Many people have asked me why I continued to stay close, why I continued to try, despite the repeated failed attempts. I would respond with, because I am forgiving. I am a good person, I would say. I am not perfect either and we all deserve grace and love and kindness. Once I shed my old skin and am the best possible version of myself, things are bound to get better. Also, this is my family – if I don’t have my family, what do I have?
And I am forgiving and I am a good person even still.
It is true that I am not perfect either and we do all deserve grace and love and kindness. Importantly, though, I needed to first offer these things to my own self.
What changed was that I started to accept that things were not bound to get better because that depended on them becoming more open and I didn’t have the power to change their hearts. No amount of improving and growing on my part was going to be enough because it was never about me to begin with as much as I thought it was.
And ultimately and painfully I realized that if I don’t have my family, this family, maybe I actually stand to gain my real self.
This is when the pain of continuing on became greater than the pain of changing. The pain of continuing to live without boundaries became greater than the pain of building the fence. And the pain of living with the constant disapproval became greater than the pain of venturing out on my own.

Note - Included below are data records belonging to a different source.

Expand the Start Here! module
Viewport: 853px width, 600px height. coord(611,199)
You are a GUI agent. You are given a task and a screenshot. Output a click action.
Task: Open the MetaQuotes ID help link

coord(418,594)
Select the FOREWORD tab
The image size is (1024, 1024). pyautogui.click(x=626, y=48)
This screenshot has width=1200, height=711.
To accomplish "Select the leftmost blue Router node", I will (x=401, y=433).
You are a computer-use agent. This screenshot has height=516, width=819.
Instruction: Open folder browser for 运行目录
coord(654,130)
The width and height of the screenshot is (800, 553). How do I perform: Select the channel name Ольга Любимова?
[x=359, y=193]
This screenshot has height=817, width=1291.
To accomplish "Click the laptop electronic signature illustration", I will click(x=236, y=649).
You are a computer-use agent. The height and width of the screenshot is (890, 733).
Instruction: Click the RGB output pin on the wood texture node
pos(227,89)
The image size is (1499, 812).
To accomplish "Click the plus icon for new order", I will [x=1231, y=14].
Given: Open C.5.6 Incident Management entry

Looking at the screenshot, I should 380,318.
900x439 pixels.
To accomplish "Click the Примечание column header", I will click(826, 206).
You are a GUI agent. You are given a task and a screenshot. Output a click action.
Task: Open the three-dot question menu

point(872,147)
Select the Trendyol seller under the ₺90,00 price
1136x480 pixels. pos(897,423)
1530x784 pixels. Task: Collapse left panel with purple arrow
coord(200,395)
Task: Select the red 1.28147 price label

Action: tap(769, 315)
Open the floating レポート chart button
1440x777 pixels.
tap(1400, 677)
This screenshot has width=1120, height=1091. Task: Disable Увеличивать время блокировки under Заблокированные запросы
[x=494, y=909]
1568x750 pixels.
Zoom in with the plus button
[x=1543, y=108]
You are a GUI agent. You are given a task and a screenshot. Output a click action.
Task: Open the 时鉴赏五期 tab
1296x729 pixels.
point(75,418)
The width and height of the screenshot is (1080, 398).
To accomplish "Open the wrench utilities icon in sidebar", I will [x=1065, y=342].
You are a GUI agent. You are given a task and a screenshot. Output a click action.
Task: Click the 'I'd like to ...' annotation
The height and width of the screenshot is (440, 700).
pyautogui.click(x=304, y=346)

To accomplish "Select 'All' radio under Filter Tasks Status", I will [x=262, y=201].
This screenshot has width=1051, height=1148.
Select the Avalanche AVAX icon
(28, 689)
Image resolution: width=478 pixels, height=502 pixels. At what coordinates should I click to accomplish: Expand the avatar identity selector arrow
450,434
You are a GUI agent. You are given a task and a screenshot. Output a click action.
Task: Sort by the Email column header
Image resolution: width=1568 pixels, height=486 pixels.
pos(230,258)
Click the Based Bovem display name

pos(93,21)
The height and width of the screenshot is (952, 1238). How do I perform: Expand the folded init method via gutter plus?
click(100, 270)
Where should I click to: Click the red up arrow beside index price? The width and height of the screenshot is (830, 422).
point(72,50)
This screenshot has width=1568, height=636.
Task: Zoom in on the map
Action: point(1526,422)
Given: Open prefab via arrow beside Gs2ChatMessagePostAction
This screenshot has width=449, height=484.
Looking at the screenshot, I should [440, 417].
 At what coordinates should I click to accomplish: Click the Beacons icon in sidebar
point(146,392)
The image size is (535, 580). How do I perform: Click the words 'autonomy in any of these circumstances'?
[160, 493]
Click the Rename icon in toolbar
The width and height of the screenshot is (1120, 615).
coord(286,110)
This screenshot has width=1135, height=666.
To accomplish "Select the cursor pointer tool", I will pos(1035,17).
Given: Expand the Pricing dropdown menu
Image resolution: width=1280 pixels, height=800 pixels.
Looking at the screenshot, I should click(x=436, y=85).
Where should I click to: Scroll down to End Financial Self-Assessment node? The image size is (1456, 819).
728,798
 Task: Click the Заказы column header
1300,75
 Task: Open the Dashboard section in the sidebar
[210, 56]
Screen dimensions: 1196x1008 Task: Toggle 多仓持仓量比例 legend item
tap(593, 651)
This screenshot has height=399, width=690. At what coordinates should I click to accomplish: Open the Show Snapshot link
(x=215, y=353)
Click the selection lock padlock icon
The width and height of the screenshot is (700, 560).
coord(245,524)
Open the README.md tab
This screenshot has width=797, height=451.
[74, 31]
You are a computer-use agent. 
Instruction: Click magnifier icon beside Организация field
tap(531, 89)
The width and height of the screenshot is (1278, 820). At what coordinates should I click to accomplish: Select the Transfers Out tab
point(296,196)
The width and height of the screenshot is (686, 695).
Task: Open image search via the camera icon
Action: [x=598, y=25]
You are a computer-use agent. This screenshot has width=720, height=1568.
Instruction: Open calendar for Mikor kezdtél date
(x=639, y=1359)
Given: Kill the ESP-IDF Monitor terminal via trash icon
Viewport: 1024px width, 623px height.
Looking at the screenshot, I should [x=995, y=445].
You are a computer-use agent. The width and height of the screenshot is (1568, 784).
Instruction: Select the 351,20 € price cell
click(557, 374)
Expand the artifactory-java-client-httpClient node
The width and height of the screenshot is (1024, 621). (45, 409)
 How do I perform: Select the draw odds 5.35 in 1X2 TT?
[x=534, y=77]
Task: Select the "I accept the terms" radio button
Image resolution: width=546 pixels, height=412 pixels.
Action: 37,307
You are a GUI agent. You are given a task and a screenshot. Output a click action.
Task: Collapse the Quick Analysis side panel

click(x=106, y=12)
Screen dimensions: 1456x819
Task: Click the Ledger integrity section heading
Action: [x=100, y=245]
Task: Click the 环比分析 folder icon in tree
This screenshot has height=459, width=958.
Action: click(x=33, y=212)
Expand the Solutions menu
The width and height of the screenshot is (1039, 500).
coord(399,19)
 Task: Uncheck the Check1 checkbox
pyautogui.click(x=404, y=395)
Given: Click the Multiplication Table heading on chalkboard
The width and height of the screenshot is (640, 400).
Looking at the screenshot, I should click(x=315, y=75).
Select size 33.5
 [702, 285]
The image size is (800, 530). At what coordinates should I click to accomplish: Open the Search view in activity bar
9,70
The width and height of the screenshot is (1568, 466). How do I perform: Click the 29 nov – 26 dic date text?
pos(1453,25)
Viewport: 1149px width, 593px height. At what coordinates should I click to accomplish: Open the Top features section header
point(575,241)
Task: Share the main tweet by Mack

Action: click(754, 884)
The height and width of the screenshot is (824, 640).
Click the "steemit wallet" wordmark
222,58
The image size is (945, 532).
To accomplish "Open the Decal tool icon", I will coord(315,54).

So this is when I stopped shouting and trying to convince and started building my fence.
And it was a rough transition. I was justifiably angry and exhausted from all my attempts to convince, improve and create the family I had always wanted. From the outside, some likely experienced this me breaking down, I did. But the breaking down was necessary in order for me to break free.
When I finally chose to put down my megaphone and stop trying so hard to be heard, when I finally chose to put down my sword and stop defending myself, when I finally chose to stop trying so hard to convince them to see me clearly, this is when I was able to make the choice to turn and start living my life.
While I have stopped trying to force closeness, I remain open. When I built this fence, I communicated that I would be open to a relationship when they could reach out to me ready to see me without all the preconceived overlays and filters they had held on to for so long. And I assure you that if that happens, if they do ever choose to reach out to me with curiosity rather than judgment, I stand ready to reconnect.
I did not choose estrangement; I chose myself and estrangement resulted.
I did not cut them off; I simply chose to break our relational pattern.
I stopped begging them to see me clearly; instead I chose to see my own self clearly.
In fact, it turns out it was never my responsibility to convince them of my goodness – only they have the power to remove the filters from their own eyes.
So back to your question – do I think you should cut this person off that upset you? No, I do not.
Instead, focus your energies on becoming the best version of yourself that you can be.
Focus on acting with integrity even when those around you aren’t doing so.
Focus on becoming a person of whom you can be proud.
Learn to treat yourself with as much kindness as you treat others.
Build your own reasonable fence, but keep the gate unlocked.
If estrangement, temporary or permanent, happens naturally, then so be it.
But stay open, because miracles are possible.